_Aim of the task_: Although the entries contain pictures, only their words should be duplicated exactly.

Content starts

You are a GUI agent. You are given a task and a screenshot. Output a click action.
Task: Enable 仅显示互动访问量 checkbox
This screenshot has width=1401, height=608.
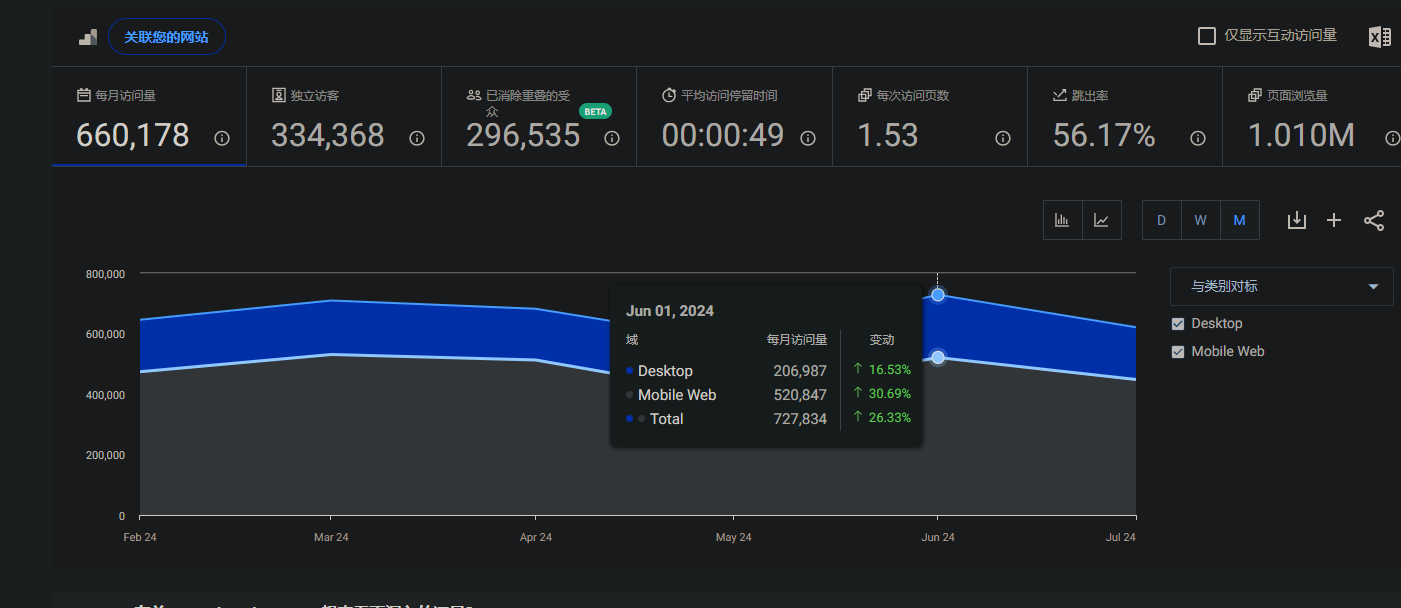(x=1207, y=36)
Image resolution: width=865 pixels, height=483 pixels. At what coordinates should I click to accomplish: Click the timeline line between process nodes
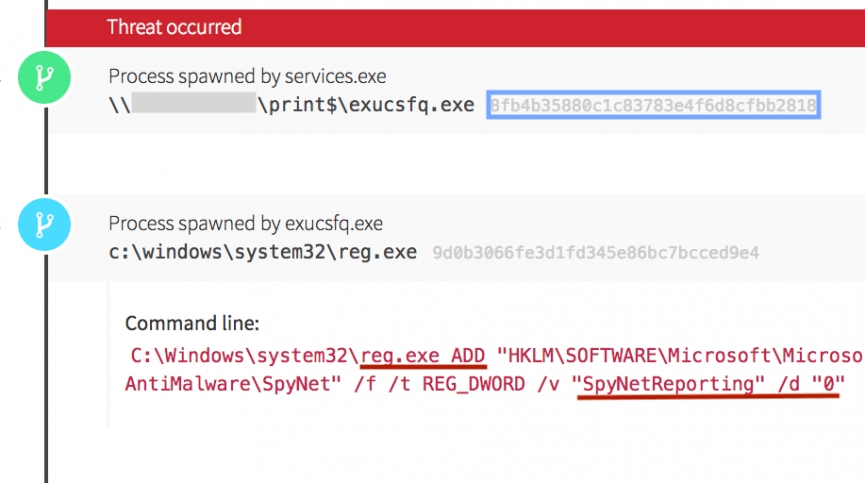click(x=46, y=152)
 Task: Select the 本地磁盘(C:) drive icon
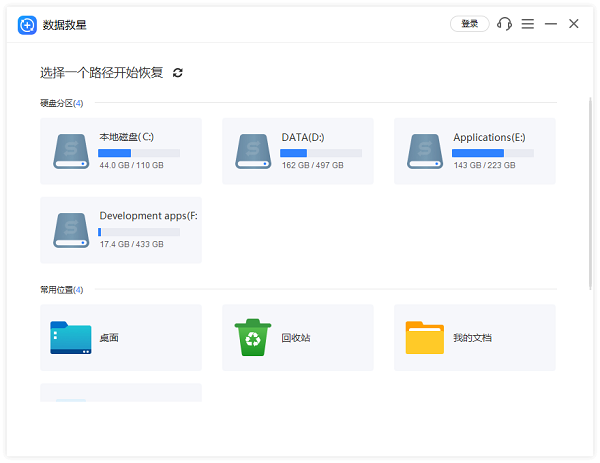pyautogui.click(x=71, y=151)
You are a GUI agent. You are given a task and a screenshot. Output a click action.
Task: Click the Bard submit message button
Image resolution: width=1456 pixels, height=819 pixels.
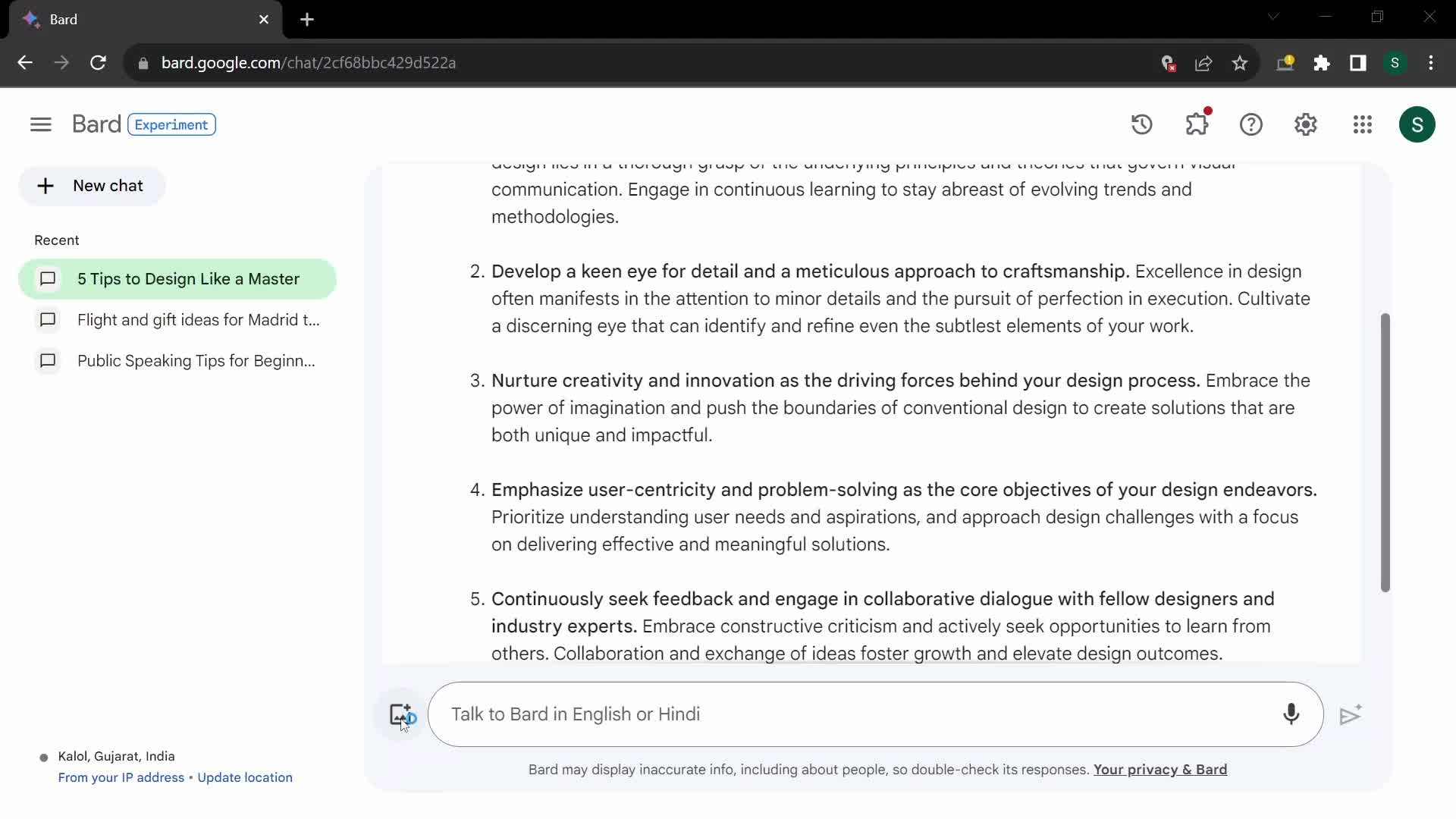(1352, 714)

Content ends

_Solution to this problem_:
You are a GUI agent. You are given a task and a screenshot. Output a click action.
Task: Enable 仅显示互动访问量 checkbox
This screenshot has width=1401, height=608.
(x=1207, y=36)
Image resolution: width=865 pixels, height=483 pixels. At what coordinates should I click to accomplish: Click the timeline line between process nodes
click(x=46, y=152)
 Task: Select the 本地磁盘(C:) drive icon
pyautogui.click(x=71, y=151)
You are a GUI agent. You are given a task and a screenshot. Output a click action.
Task: Click the Bard submit message button
Image resolution: width=1456 pixels, height=819 pixels.
(1352, 714)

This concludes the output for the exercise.